For Biden, it is quite easy to set things right on WTO issues, with immediate results. Regarding the issue of the Appellate Body, the restoration of the appointment of its judges will not cost the United States anything, and it can repair the rift with the EU on this issue. In the appointment of a director-general, an African-American appointee can perfectly fit the Biden administration’s policy of supporting globalization and racial equality.
Although WTO reform still involves more difficult and complicated matters, if the Biden administration can quickly take positive measures on the issue of the Appellate Body and the director-general, it will create a good atmosphere for WTO operations and future negotiations.

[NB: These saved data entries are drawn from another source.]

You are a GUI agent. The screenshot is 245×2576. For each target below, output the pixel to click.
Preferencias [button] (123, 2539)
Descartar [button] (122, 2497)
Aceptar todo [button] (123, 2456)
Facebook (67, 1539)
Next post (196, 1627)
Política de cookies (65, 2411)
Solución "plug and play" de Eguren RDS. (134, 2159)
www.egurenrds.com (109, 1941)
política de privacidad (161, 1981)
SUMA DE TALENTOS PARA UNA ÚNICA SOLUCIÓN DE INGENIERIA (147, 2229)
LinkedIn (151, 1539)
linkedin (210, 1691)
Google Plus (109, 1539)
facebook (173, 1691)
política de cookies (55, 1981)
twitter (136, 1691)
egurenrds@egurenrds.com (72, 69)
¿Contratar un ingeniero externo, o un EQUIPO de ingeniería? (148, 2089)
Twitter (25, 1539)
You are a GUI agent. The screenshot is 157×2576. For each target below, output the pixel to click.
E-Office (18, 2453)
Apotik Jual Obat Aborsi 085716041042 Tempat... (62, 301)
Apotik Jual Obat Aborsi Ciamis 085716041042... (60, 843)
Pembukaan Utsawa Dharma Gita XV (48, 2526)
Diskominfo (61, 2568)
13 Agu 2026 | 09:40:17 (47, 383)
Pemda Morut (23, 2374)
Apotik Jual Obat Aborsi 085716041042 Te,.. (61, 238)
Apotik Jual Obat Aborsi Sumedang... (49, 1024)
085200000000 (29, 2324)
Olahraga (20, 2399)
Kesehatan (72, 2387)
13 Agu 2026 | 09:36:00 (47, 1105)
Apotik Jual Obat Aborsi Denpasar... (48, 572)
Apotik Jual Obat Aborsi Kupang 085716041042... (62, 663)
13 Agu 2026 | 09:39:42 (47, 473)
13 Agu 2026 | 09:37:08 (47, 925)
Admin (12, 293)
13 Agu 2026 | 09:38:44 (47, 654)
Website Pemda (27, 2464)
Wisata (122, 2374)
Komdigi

The Biden administration has clearly outlined a strategic proposition to return to multilateral order and re-uniting with allies. Returning to the CPTPP is also a potential policy option, especially given that the TPP was negotiated during Biden’s term as vice president.
However, compared with the WTO, returning, or more accurately joining the CPTPP, involves more variables. The current U.S. trade policy stance has changed a lot since the TPP was concluded four years ago. Although the finalization of the TPP was a political outcome under the leadership of the Democratic Party, Hillary Clinton proposed its abolition during the 2016 presidential campaign. As for a TPP plan, the Democrats are hardly firm in their position.

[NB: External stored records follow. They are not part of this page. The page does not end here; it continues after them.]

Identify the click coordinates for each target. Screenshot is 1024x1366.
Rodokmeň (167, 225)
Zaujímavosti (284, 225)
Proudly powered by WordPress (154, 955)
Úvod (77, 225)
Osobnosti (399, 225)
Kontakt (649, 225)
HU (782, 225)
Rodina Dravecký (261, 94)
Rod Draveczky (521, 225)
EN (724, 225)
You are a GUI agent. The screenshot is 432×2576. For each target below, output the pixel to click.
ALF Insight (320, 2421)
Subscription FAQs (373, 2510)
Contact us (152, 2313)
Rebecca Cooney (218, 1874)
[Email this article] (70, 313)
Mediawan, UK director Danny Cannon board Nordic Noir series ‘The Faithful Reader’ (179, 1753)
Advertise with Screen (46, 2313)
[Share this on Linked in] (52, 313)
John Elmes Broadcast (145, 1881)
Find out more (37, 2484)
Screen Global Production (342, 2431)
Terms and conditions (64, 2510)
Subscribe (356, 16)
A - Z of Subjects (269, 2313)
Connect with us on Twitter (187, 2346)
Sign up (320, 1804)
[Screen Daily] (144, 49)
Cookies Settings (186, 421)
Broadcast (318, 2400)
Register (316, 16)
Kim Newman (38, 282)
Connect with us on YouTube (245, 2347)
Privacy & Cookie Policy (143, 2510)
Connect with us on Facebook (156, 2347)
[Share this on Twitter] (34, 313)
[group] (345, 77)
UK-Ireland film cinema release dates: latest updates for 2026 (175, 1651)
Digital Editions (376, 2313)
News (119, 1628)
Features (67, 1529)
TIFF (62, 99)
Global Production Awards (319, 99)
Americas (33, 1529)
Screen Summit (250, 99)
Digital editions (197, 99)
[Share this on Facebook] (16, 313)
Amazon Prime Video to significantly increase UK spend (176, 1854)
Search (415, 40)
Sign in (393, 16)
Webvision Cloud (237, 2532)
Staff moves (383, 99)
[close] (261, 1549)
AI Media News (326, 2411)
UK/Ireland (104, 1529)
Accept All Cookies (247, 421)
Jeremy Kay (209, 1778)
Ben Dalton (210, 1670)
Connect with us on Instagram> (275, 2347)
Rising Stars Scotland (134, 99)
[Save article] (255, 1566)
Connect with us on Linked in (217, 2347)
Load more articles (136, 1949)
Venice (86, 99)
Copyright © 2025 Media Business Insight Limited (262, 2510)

Moreover, the anti-globalization sentiment in the United States will not disappear with the end of Trump’s term. The Republicans and Democrats are evenly matched in Congress, and political confrontation is still fierce. The probability of the CPTPP being passed by Congress is very small.

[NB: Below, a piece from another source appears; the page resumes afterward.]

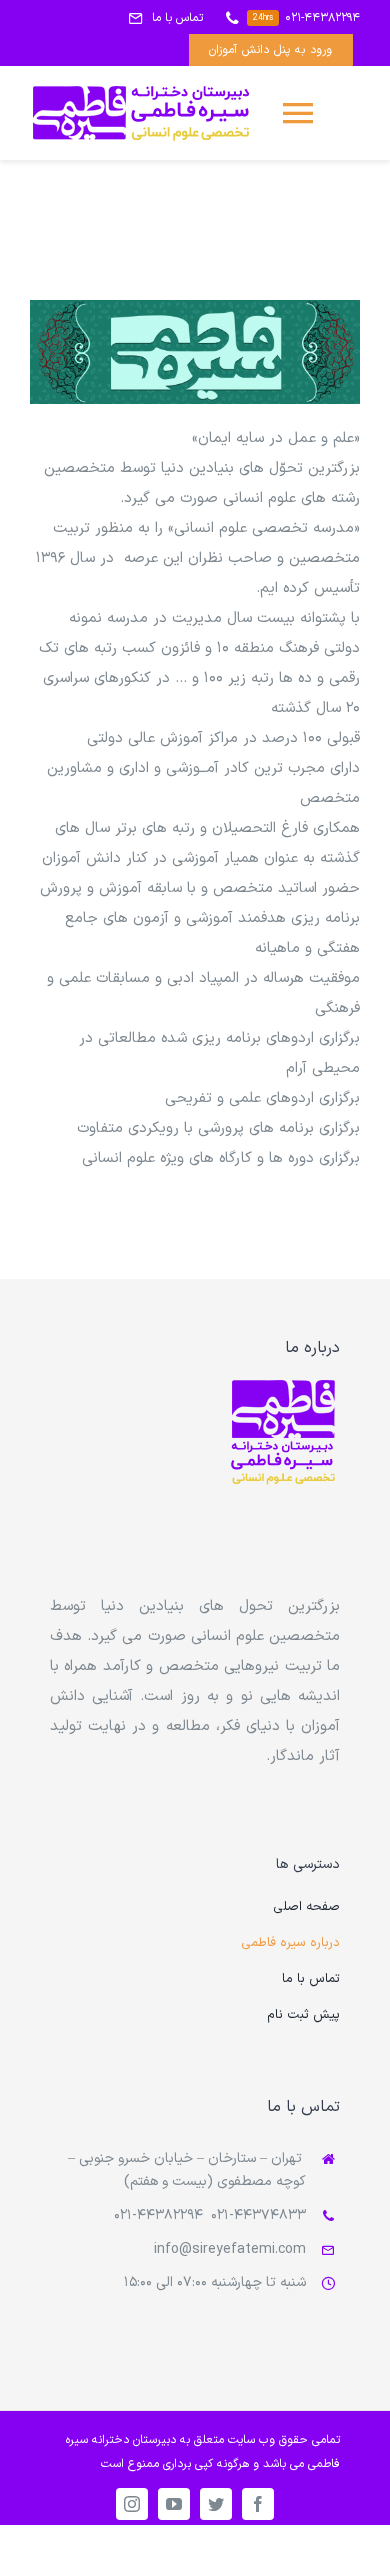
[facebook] (258, 2504)
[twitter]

But setting aside the uncertainties caused by U.S. political factors, returning to the CPTPP also requires technical feasibility. In general, there are two potential options for the United States to return to the CPTPP: one is to join the current CPTPP, and the other is to renegotiate with it and even restore the text of the TPP agreement.
The former option will win the support of CPTPP members, but the United States may find it difficult to accept the text of the rules of the existing agreement. For example, the rules of origin of the CPTPP are much looser than the United States–Mexico–Canada Agreement and do not include the property rights and investment rules which concerned the United States in the TPP.
In addition, the United States, as the world’s largest economy, has an economic output far exceeding the total output of the 11 CPTPP members. Joining existing free trade agreements in a passive way is not in line with how the United States’ positions itself.
The latter option will face great resistance from CPTPP members. A renegotiation of the agreement requires a huge investment of political capital and may also trigger domestic disputes. As for the original TPP agreement text, both the United States and other member countries have abandoned some of the provisions in trade agreement negotiations. The possibility of resuming the original TPP agreement text is almost zero.
Therefore, no matter which path the United States chooses to return to the CPTPP, it will face a very complicated negotiation and debate process. It is highly unlikely that Biden will complete this mission in his administration.
Nevertheless, this does not mean the United States will not use its return to the CPTPP as a tool against China. Biden said at a Council on Foreign Relations event this year that although the CPTPP is not a perfect deal, it is a good way to “contain China’s excessive behavior.” The United States may cater to the wishes of some countries of “not relying too much on the Chinese market.”
Through negotiating with or joining the CPTPP, the United States can attract some parties to the U.S. persuasion and influence their relationship with China. Even if the U.S fails to return to it, the CPTTP can still serve as a strategic means to drain China’s external development potential.